*REQUIRED ACTION*.
Repeat exactly the lines of the listing below, please, starting with the first and ending with the line containing "Given: Select the Cone solid tool"; leave out the rest.

-------- DATA SHOWN

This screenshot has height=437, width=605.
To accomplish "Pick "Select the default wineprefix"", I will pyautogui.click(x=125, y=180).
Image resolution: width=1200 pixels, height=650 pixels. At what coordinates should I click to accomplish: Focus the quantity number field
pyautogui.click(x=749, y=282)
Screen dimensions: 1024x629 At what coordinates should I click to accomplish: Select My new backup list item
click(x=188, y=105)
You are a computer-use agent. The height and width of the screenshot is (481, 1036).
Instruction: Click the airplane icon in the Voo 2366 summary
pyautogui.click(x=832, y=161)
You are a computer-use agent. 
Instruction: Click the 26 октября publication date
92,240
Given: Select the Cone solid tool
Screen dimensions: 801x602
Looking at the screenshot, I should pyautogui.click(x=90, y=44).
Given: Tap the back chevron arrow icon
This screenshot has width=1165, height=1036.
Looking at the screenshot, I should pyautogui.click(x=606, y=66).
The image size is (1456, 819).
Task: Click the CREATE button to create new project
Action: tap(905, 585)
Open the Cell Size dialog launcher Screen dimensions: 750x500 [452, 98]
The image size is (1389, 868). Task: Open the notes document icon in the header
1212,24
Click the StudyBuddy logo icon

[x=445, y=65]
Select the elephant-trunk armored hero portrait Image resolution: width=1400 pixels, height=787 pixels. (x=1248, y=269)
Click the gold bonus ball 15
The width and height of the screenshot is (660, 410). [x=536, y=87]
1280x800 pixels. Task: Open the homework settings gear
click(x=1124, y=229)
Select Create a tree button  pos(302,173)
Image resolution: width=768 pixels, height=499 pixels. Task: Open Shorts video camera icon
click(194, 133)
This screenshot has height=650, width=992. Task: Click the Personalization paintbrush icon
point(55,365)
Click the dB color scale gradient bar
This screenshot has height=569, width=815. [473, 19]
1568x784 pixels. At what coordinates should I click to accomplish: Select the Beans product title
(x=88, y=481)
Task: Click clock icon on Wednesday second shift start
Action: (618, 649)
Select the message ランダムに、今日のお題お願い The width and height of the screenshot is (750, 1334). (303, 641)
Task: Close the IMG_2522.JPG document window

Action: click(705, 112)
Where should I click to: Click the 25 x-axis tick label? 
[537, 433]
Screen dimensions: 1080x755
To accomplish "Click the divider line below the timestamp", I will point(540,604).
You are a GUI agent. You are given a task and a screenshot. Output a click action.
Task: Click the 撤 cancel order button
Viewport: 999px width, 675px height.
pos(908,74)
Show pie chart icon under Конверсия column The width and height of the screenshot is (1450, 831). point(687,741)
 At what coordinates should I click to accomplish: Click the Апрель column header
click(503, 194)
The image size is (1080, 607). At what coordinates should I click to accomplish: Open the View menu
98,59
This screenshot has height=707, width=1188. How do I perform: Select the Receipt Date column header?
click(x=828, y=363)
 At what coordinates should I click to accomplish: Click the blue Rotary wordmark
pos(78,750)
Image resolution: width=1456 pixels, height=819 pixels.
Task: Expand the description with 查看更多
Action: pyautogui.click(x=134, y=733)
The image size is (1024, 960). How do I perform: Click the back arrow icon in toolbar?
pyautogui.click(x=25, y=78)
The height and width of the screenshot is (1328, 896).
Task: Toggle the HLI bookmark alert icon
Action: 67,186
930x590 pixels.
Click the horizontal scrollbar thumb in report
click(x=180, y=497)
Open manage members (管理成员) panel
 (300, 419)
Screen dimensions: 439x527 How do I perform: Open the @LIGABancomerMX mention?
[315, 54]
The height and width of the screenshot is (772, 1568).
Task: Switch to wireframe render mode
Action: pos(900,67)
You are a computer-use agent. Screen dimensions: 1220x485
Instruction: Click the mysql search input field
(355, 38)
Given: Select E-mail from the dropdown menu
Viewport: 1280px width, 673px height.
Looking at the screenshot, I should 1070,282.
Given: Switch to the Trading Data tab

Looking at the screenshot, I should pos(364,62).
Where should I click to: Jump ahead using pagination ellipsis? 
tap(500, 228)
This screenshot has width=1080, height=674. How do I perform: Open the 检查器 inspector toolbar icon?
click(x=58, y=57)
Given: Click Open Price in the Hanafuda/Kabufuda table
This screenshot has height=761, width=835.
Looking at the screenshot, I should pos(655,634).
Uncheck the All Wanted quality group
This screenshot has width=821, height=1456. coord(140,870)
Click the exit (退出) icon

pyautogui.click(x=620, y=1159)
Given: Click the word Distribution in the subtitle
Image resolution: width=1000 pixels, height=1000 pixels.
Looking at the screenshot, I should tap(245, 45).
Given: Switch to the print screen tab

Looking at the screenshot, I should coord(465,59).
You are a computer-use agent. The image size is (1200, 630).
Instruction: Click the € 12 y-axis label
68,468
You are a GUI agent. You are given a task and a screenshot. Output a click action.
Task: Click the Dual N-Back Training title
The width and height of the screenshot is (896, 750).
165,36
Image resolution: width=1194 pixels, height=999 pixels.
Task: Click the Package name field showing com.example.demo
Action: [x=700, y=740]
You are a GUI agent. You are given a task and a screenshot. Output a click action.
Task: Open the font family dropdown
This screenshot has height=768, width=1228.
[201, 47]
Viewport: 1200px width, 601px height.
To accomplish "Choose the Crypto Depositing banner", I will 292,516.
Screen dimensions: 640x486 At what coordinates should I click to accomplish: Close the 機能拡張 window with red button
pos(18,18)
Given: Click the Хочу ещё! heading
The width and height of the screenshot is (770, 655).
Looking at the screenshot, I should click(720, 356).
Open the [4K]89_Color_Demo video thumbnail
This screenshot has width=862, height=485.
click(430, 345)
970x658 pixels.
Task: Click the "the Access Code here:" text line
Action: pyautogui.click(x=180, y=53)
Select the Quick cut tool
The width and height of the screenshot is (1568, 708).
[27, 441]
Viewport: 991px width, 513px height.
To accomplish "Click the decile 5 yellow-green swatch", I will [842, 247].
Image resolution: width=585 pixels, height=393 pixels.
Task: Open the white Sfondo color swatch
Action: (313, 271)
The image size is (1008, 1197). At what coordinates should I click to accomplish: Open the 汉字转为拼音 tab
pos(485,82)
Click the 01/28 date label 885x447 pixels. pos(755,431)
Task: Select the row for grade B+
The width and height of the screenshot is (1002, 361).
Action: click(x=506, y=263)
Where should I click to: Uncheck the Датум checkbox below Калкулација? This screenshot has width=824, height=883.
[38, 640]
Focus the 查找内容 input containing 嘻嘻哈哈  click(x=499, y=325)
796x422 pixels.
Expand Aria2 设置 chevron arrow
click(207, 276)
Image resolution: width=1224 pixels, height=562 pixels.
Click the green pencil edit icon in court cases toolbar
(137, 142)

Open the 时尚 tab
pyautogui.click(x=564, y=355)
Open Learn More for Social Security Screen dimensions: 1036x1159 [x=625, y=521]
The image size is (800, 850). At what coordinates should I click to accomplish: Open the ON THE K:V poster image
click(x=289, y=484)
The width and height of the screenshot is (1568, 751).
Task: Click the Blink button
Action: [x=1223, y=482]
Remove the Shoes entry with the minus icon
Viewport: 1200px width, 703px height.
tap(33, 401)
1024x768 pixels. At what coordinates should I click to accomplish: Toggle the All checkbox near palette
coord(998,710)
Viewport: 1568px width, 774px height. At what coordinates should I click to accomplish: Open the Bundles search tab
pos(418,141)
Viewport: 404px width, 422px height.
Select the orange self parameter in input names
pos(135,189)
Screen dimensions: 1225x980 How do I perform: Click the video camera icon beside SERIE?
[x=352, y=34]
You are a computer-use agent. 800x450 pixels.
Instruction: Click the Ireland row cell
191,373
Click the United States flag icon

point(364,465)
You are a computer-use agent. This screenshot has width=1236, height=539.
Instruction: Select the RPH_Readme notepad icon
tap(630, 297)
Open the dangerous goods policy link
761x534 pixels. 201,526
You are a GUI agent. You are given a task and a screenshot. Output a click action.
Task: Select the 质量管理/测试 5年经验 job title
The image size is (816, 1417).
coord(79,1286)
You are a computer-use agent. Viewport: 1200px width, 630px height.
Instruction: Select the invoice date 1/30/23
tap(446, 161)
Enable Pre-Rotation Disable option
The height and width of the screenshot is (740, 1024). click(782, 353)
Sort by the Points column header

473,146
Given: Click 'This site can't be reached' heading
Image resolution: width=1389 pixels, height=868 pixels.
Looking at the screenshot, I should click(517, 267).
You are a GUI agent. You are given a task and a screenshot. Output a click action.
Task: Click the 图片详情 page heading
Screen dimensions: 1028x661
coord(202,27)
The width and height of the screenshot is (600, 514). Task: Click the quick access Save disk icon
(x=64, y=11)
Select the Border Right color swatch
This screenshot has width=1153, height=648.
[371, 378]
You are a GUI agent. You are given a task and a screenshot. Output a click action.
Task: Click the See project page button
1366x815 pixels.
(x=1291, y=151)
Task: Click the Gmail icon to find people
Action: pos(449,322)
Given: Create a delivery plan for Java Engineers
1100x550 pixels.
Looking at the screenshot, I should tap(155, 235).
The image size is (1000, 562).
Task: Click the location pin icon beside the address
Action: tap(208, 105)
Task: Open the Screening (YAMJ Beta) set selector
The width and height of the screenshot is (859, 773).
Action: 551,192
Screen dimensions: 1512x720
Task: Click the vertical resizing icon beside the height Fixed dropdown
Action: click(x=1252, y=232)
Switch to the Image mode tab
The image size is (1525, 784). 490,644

----------------

*RESULT FOR THIS EXERCISE*.
This screenshot has height=437, width=605.
To accomplish "Pick "Select the default wineprefix"", I will pyautogui.click(x=125, y=180).
Image resolution: width=1200 pixels, height=650 pixels. At what coordinates should I click to accomplish: Focus the quantity number field
pyautogui.click(x=749, y=282)
Screen dimensions: 1024x629 At what coordinates should I click to accomplish: Select My new backup list item
click(x=188, y=105)
You are a computer-use agent. The height and width of the screenshot is (481, 1036).
Instruction: Click the airplane icon in the Voo 2366 summary
pyautogui.click(x=832, y=161)
You are a computer-use agent. 
Instruction: Click the 26 октября publication date
92,240
Given: Select the Cone solid tool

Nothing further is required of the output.